- **Task details**: Write out all entries word for word.

- **Pixel coordinate grounding data**:
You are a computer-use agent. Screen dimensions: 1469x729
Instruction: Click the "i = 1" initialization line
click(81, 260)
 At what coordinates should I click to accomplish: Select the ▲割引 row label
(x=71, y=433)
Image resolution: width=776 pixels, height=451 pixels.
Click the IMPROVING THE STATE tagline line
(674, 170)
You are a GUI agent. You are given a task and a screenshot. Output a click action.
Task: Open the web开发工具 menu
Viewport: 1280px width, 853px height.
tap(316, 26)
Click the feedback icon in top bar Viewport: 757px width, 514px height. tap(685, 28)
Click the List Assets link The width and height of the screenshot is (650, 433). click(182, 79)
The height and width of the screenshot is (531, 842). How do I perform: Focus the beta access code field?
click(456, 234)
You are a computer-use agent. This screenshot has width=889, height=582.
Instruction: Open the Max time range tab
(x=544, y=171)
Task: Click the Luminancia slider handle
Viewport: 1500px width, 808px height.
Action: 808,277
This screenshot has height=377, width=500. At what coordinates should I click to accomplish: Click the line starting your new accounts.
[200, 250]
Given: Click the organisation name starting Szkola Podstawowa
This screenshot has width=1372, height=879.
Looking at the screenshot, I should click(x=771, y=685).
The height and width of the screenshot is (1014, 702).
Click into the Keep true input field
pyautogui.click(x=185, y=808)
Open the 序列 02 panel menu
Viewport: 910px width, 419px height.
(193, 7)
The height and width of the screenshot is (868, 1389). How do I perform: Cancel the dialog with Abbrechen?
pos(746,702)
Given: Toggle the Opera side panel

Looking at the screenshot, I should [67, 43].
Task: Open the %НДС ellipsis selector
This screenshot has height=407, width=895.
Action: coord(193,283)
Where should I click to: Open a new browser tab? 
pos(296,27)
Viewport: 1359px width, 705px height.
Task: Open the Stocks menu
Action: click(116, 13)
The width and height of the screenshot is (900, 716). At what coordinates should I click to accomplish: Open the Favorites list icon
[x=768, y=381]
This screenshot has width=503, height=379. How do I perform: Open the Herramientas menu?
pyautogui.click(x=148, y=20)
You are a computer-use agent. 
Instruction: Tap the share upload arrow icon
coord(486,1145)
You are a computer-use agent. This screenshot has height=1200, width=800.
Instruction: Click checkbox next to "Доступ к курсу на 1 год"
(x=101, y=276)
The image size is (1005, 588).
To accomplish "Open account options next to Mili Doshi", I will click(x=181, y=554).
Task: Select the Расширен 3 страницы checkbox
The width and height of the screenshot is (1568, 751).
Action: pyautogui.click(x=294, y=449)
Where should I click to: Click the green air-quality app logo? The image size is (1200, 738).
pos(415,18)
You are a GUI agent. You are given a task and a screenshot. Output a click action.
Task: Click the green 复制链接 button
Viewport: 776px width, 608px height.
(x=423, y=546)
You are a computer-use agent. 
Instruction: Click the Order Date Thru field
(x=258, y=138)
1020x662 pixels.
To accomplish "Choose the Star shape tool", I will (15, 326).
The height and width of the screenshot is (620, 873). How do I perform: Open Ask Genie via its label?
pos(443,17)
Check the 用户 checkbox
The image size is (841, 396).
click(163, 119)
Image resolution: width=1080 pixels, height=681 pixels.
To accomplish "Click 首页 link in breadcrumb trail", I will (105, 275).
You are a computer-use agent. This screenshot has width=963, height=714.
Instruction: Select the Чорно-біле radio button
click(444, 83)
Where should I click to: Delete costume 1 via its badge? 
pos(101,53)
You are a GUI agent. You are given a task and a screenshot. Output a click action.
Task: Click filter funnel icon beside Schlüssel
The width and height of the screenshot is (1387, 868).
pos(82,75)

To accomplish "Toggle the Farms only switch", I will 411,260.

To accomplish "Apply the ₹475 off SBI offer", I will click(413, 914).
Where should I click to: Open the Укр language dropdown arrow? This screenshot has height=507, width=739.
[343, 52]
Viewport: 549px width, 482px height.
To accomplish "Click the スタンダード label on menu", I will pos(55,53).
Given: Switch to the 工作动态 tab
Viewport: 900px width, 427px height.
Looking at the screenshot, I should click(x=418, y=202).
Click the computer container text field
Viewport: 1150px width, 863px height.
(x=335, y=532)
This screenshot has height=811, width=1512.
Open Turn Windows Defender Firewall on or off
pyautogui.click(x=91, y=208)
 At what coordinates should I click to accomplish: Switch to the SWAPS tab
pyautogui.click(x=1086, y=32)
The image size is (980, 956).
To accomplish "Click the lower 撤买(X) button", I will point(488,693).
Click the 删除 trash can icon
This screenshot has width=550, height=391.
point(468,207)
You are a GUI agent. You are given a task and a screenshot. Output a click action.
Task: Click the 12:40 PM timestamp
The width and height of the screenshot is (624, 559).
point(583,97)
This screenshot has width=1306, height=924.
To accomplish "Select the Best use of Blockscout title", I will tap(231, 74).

- **Written answer**:
You are a computer-use agent. Screen dimensions: 1469x729
Instruction: Click the "i = 1" initialization line
click(81, 260)
 At what coordinates should I click to accomplish: Select the ▲割引 row label
(x=71, y=433)
Image resolution: width=776 pixels, height=451 pixels.
Click the IMPROVING THE STATE tagline line
(674, 170)
You are a GUI agent. You are given a task and a screenshot. Output a click action.
Task: Open the web开发工具 menu
Viewport: 1280px width, 853px height.
tap(316, 26)
Click the feedback icon in top bar Viewport: 757px width, 514px height. tap(685, 28)
Click the List Assets link The width and height of the screenshot is (650, 433). click(182, 79)
The height and width of the screenshot is (531, 842). How do I perform: Focus the beta access code field?
click(456, 234)
You are a computer-use agent. This screenshot has width=889, height=582.
Instruction: Open the Max time range tab
(x=544, y=171)
Task: Click the Luminancia slider handle
Viewport: 1500px width, 808px height.
Action: 808,277
This screenshot has height=377, width=500. At what coordinates should I click to accomplish: Click the line starting your new accounts.
[200, 250]
Given: Click the organisation name starting Szkola Podstawowa
This screenshot has width=1372, height=879.
Looking at the screenshot, I should click(x=771, y=685).
The height and width of the screenshot is (1014, 702).
Click into the Keep true input field
pyautogui.click(x=185, y=808)
Open the 序列 02 panel menu
Viewport: 910px width, 419px height.
(193, 7)
The height and width of the screenshot is (868, 1389). How do I perform: Cancel the dialog with Abbrechen?
pos(746,702)
Given: Toggle the Opera side panel

Looking at the screenshot, I should [67, 43].
Task: Open the %НДС ellipsis selector
This screenshot has height=407, width=895.
Action: coord(193,283)
Where should I click to: Open a new browser tab? 
pos(296,27)
Viewport: 1359px width, 705px height.
Task: Open the Stocks menu
Action: click(116, 13)
The width and height of the screenshot is (900, 716). At what coordinates should I click to accomplish: Open the Favorites list icon
[x=768, y=381]
This screenshot has width=503, height=379. How do I perform: Open the Herramientas menu?
pyautogui.click(x=148, y=20)
You are a computer-use agent. 
Instruction: Tap the share upload arrow icon
coord(486,1145)
You are a computer-use agent. This screenshot has height=1200, width=800.
Instruction: Click checkbox next to "Доступ к курсу на 1 год"
(x=101, y=276)
The image size is (1005, 588).
To accomplish "Open account options next to Mili Doshi", I will click(x=181, y=554).
Task: Select the Расширен 3 страницы checkbox
The width and height of the screenshot is (1568, 751).
Action: pyautogui.click(x=294, y=449)
Where should I click to: Click the green air-quality app logo? The image size is (1200, 738).
pos(415,18)
You are a GUI agent. You are given a task and a screenshot. Output a click action.
Task: Click the green 复制链接 button
Viewport: 776px width, 608px height.
(x=423, y=546)
You are a computer-use agent. 
Instruction: Click the Order Date Thru field
(x=258, y=138)
1020x662 pixels.
To accomplish "Choose the Star shape tool", I will (15, 326).
The height and width of the screenshot is (620, 873). How do I perform: Open Ask Genie via its label?
pos(443,17)
Check the 用户 checkbox
The image size is (841, 396).
click(163, 119)
Image resolution: width=1080 pixels, height=681 pixels.
To accomplish "Click 首页 link in breadcrumb trail", I will (105, 275).
You are a computer-use agent. This screenshot has width=963, height=714.
Instruction: Select the Чорно-біле radio button
click(444, 83)
Where should I click to: Delete costume 1 via its badge? 
pos(101,53)
You are a GUI agent. You are given a task and a screenshot. Output a click action.
Task: Click filter funnel icon beside Schlüssel
The width and height of the screenshot is (1387, 868).
pos(82,75)

To accomplish "Toggle the Farms only switch", I will 411,260.

To accomplish "Apply the ₹475 off SBI offer", I will click(413, 914).
Where should I click to: Open the Укр language dropdown arrow? This screenshot has height=507, width=739.
[343, 52]
Viewport: 549px width, 482px height.
To accomplish "Click the スタンダード label on menu", I will pos(55,53).
Given: Switch to the 工作动态 tab
Viewport: 900px width, 427px height.
Looking at the screenshot, I should click(x=418, y=202).
Click the computer container text field
Viewport: 1150px width, 863px height.
(x=335, y=532)
This screenshot has height=811, width=1512.
Open Turn Windows Defender Firewall on or off
pyautogui.click(x=91, y=208)
 At what coordinates should I click to accomplish: Switch to the SWAPS tab
pyautogui.click(x=1086, y=32)
The image size is (980, 956).
To accomplish "Click the lower 撤买(X) button", I will point(488,693).
Click the 删除 trash can icon
This screenshot has width=550, height=391.
point(468,207)
You are a GUI agent. You are given a task and a screenshot. Output a click action.
Task: Click the 12:40 PM timestamp
The width and height of the screenshot is (624, 559).
point(583,97)
This screenshot has width=1306, height=924.
To accomplish "Select the Best use of Blockscout title", I will tap(231, 74).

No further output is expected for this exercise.